Llora sangre


Me veo en la obligación de expresar que llora sangre el hecho que Guatemala ha logrado merecer el primer lugar en América Latina y el Caribe en cuanto al número de guatemaltecos que se encuentran en pobreza y extrema pobreza, que a nivel mundial tenemos el cuarto lugar en los niveles de miseria.

Juan Francisco Reyes López
jfrlguate@yahoo.com

La información anterior se proporcionó en un desayuno que se realizara el dí­a 31 de marzo en el salón La Ceiba I del hotel Camino Real, evento que se organizó para invitar a editores, jefes de redacción y periodistas de los diferentes medios de comunicación, a quienes se buscaba motivar para que asistieran al seminario sobre «Las nuevas estrategias para reducir la pobreza extrema en América Latina».

 

De quién es la responsabilidad de afrontar y resolver este lamentable hecho, de todos.
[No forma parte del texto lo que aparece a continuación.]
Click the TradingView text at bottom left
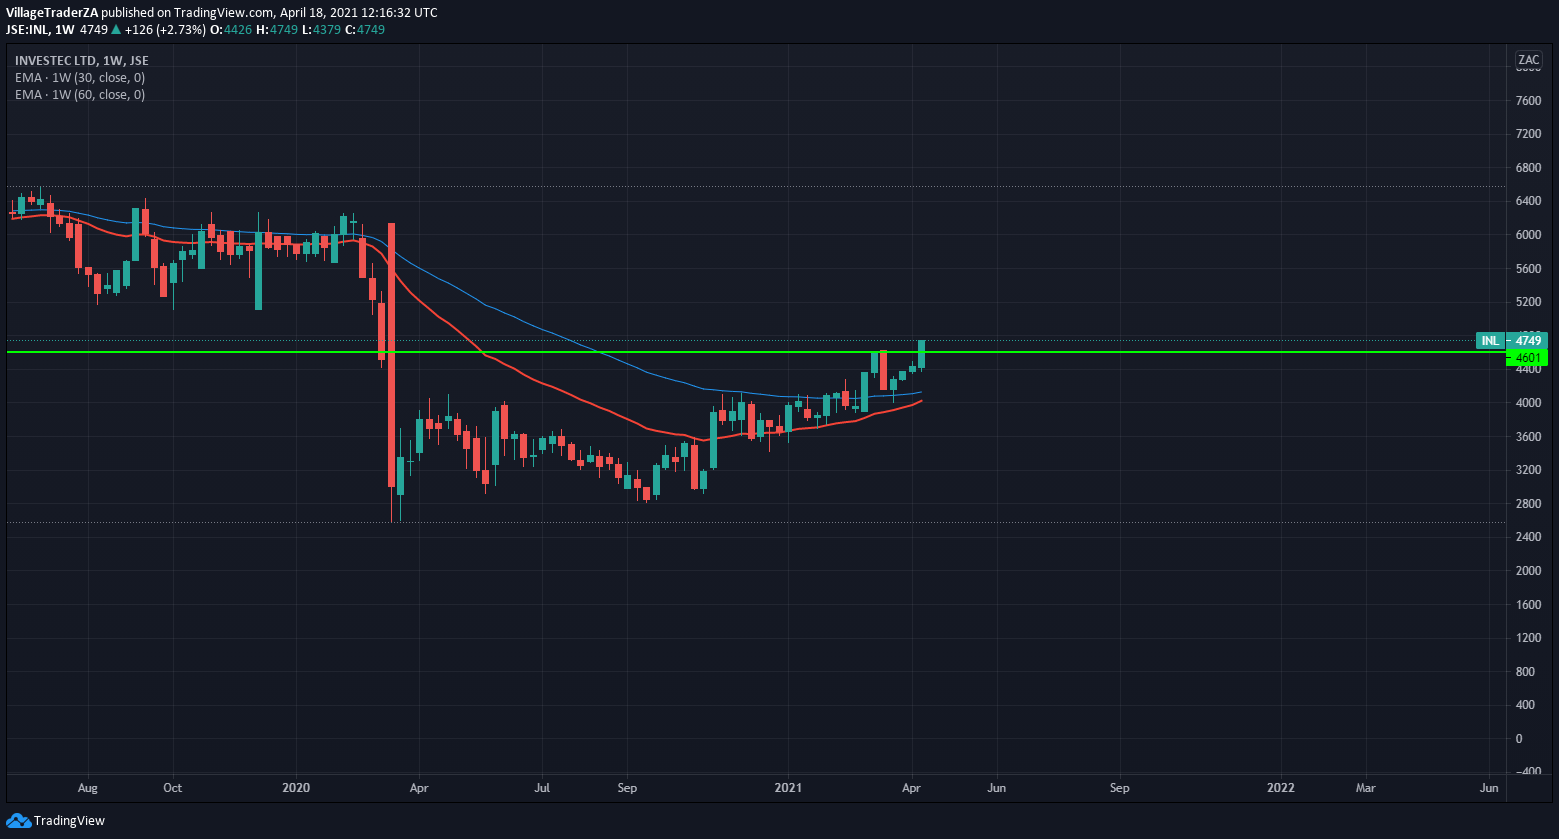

El origen de la pobreza y de la extrema pobreza se viene produciendo de la época colonial, de la Independencia de Centroamérica hasta el dí­a de hoy.

 

No es bajando de un helicóptero en Camotán o Jocotán, cargando unas pocas libras de ayuda alimentaria, acompañado de elegantes y distinguidas dama y algunos amigos tomando fotos, como vamos a resolver o ayudar a solucionar el problema. Tampoco es una tarea que exclusivamente pueda solventar un solo gobierno o un grupo de expertos, la tarea es de todos.

 

Como se evidenciara y comprobara en el gobierno del que fui vicepresidente al realizar el mapa de la pobreza y la extrema pobreza, la tercera parte de los municipios del paí­s se encuentran con un enorme problema social como lo es la desnutrición, la carencia de servicios básicos, la malí­sima educación, la falta de salud preventiva y curativa. La responsabilidad de resolverlo es de todos, en especial de quienes más tienen, de quienes más concentran la riqueza. De qué sirve que se publique como recientemente ha acontecido que un grupo de la cúpula económica está abriendo restaurantes en China Continental y otros paí­ses donde solo a ellos beneficia.

 

Serí­a fantástico que después de haberse realizado el Encuentro Latinoamericano Nuevas Estrategias Para Reducir la Pobreza Extrema, con la participación de Naciones Unidas, el Programa Mundial de Alimentos y representantes gubernamentales de Brasil, Colombia, Chile, Ecuador, Guatemala y México, se adoptara sin espavientos ni oposiciones el respeto que merece el derecho humano de combatir la miseria, la deuda social no por populismo, no por caridad sino por obligación social que permita cambiar el esquema que impide las oportunidades de todos los guatemaltecos, especialmente de los que se encuentran en extrema pobreza y en pobreza.

 

¿Qué nos impide hacerlo? Primero que nada los recursos; es decir, impuestos suficientes, ingresos que a través del Estado se apliquen a nivel nacional para combatir la enorme desnutrición en el seno de la madre, en los recién nacidos, en la edad pre-escolar y en la edad escolar.

 

El Estado no es el único medio con el cual se debe de combatir la miseria, la pobreza, la desnutrición, la falta de educación y de salud, perfectamente puede y debe hacerse con programas complementarios a través de las iglesias Católica y evangélicas, de forma paralela también debe de hacerse ese combate, esa lucha porque prevalezca el derecho humano a la vida a través de una polí­tica salarial que mantenga actualizado los salarios mí­nimos, la bonificación salarial, los salarios en general, sea por ví­a exclusiva de esos ingresos o adicionalmente con la participación de las utilidades que se generan mediante la contribución del recurso humano en todas las actividades productivas rentables.